Brief ::
Write out, without any change, the lines in the material below that run from the line with "Image resolution: width=1440, height=2576." through the line with "Yhteystiedot", both included.

Task data ::
== Segment start ==

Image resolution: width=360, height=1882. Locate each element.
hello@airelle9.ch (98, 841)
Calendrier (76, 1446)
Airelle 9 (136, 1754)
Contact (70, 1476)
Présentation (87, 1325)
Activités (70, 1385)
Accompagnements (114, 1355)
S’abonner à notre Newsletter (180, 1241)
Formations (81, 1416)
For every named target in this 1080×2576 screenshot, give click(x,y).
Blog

== Segment end ==
== Segment start ==

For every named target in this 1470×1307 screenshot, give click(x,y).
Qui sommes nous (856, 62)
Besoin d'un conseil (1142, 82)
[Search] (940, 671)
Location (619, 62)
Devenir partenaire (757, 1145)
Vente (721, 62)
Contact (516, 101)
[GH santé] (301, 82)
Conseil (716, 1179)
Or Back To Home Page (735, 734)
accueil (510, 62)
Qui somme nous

== Segment end ==
== Segment start ==

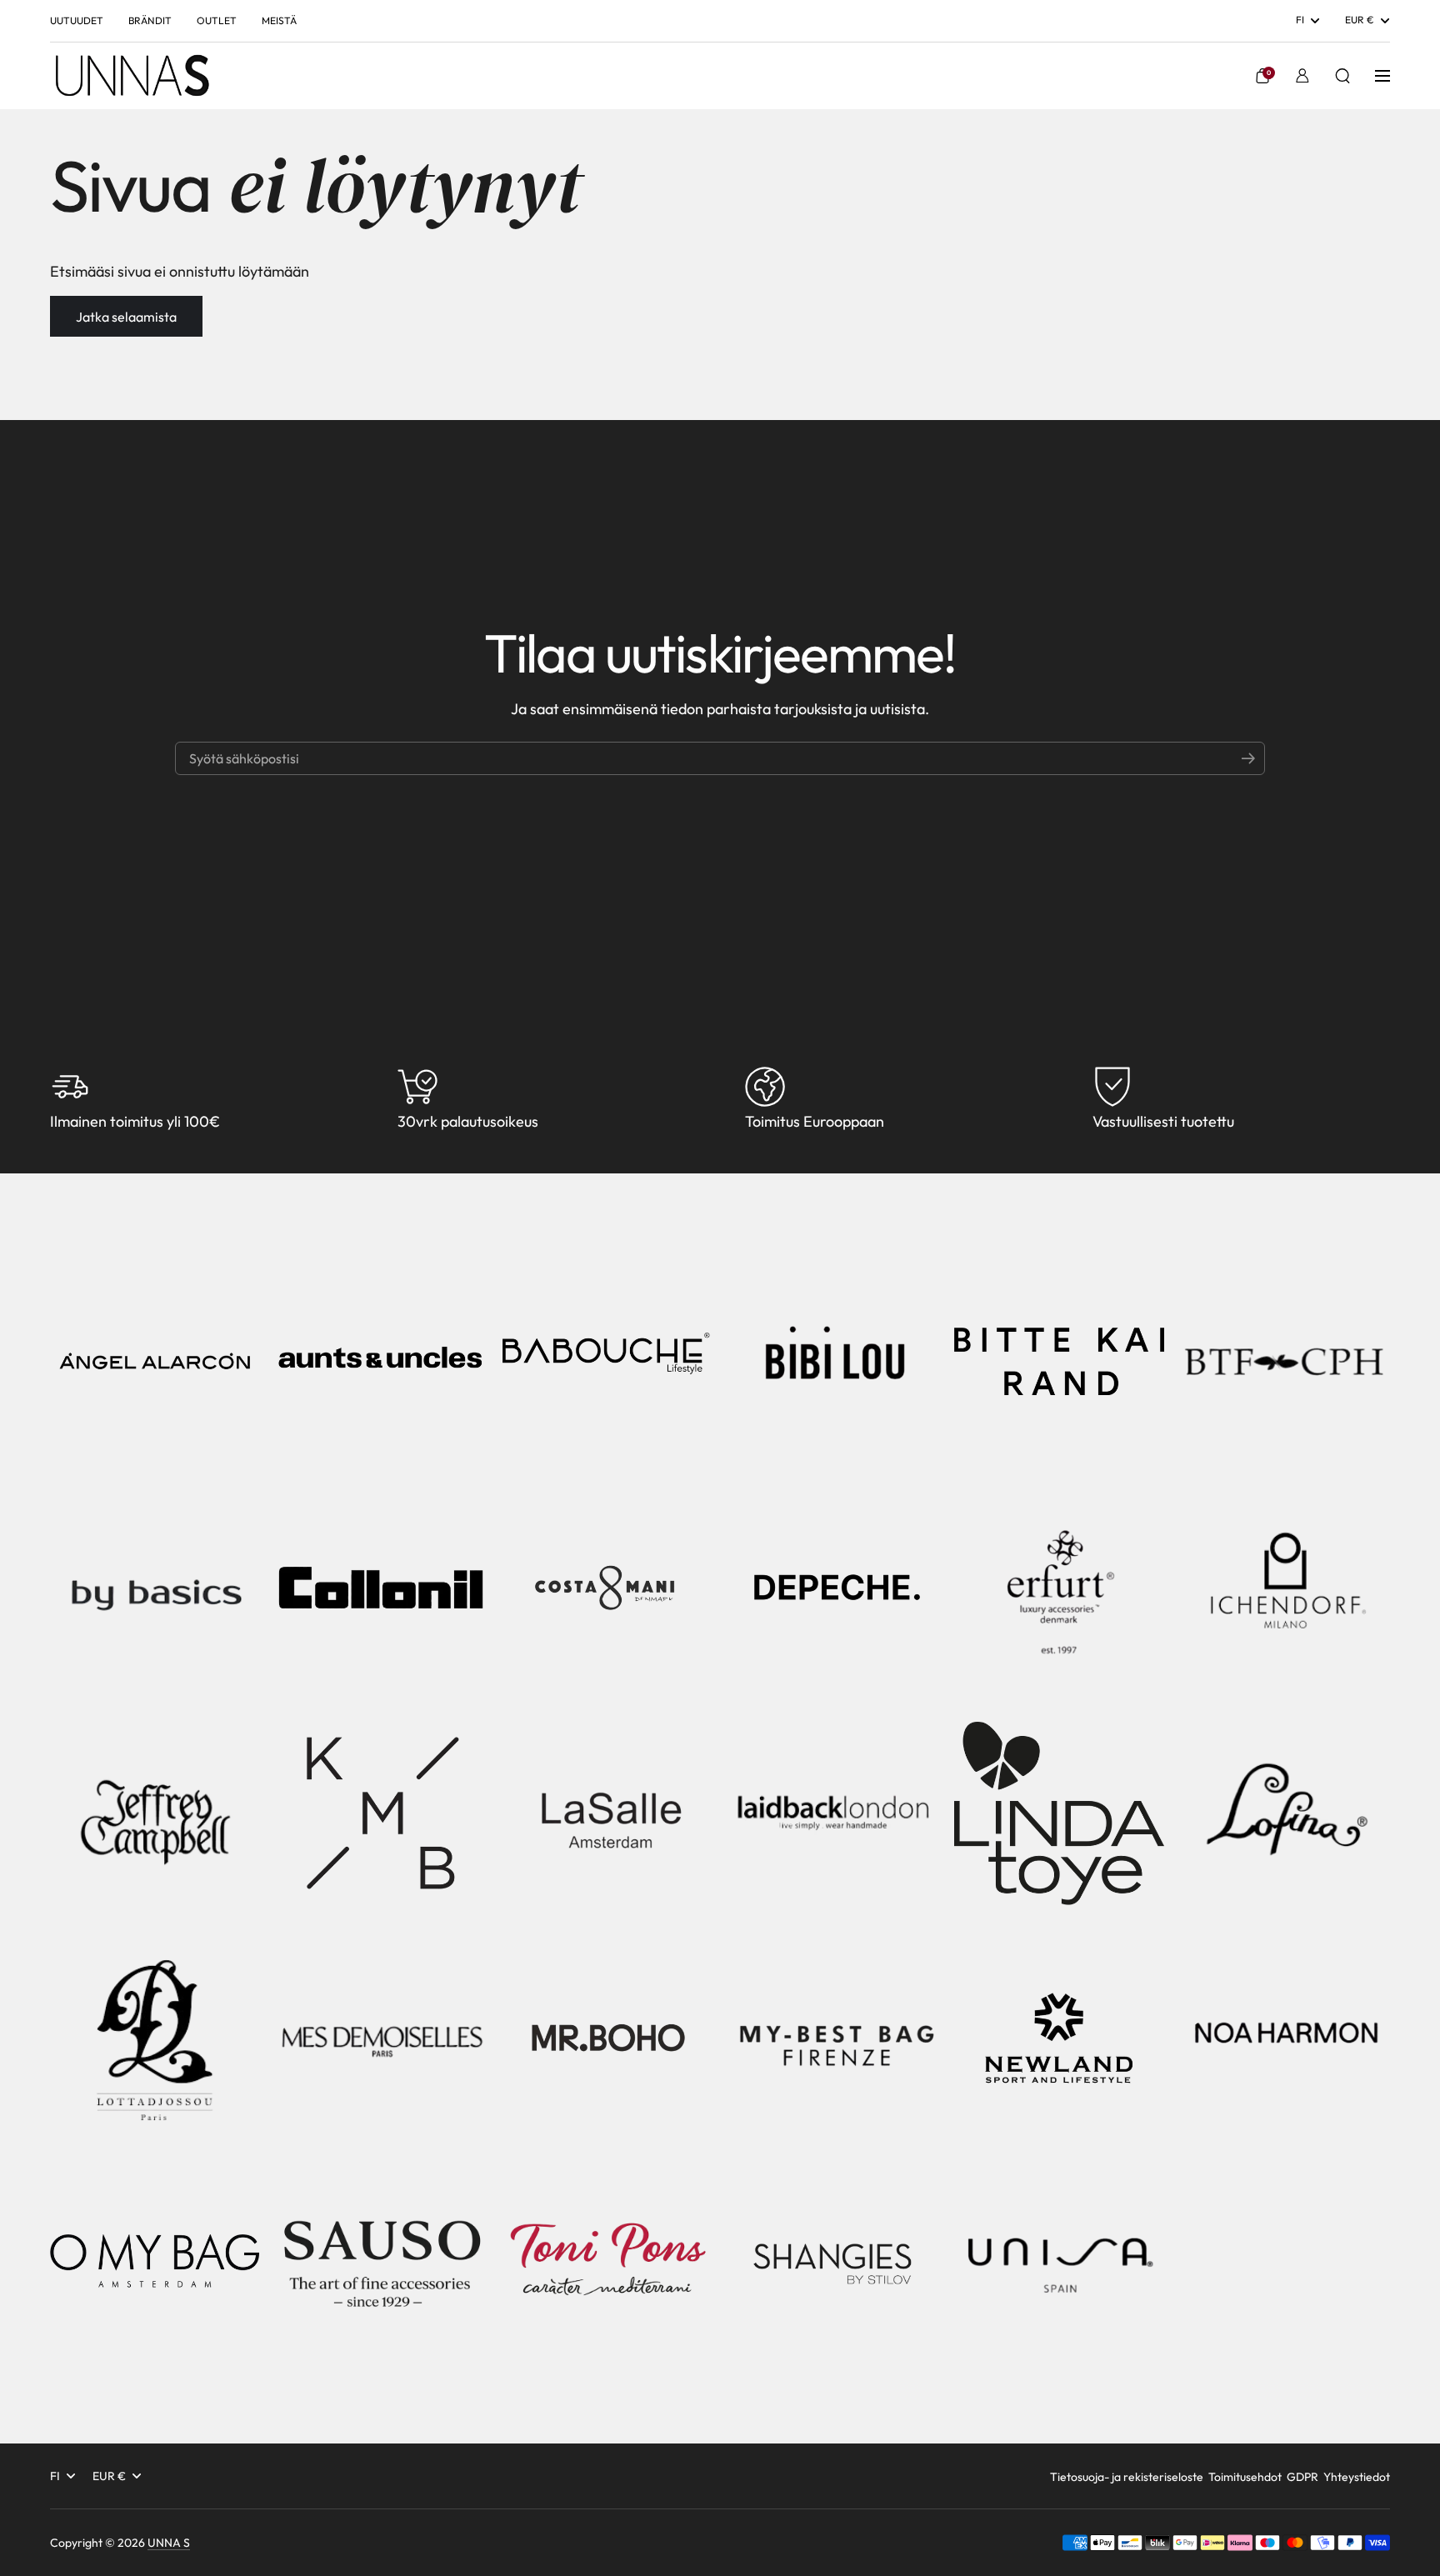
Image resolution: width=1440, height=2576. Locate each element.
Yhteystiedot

== Segment end ==

Answer section ::
Image resolution: width=1440, height=2576. Locate each element.
Yhteystiedot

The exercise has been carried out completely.